Moreover, the company's April acquisition of Mellanox Technologies, a maker of high-performance networking products, has begun boosting sales in its data center business. Thanks to this acquisition, in the fiscal second quarter, NVIDIA's data center platform overtook its gaming platform as its largest business by revenue. 

It's a good thing that in recent years, data center's revenue has been increasing more rapidly than that of the other market platforms (gaming, professional visualization, and auto), driven largely by the growing adoption of cloud computing and artificial intelligence (AI).
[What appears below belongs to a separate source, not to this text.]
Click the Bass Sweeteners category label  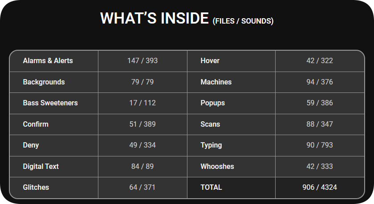[x=50, y=103]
While NVIDIA doesn't share profitability figures for its platforms, we can probably safely assume from the numbers it does provide that data center tops the profitability list.  

The data center business is poised to get much bigger and more diverse. In mid-September, NVIDIA announced plans to acquire U.K.-based Arm, a leading chip designer and licensor owned by Japan's SoftBank Group. The $40 billion deal, which NVIDIA will finance through a combination of cash and stock, is expected to close in about 18 months. 

While the auto platform is small, contributing just 3% of NVIDIA's total revenue in the fiscal second quarter, it has enormous growth potential from the coming driverless-vehicle revolution.

In the second quarter of fiscal 2021, NVIDIA's revenue grew 50% year over year to $3.87 billion. Organic revenue growth, which excludes the contribution from Mellanox, was about 29%. Adjusted earnings per share soared 76% year over year to $2.18.

NVIDIA stock is a great way to bet on the growth of gaming, cloud computing, AI, and autonomous vehicles. For many years, Wall Street has rather consistently and significantly underestimated NVIDIA's future earnings growth. So there's good reason to believe that the company will continue to outperform analysts' estimates. 

Mark your calendar: NVIDIA is scheduled to report its results for the third quarter of fiscal 2021 on Wednesday, Nov. 18, after the market close.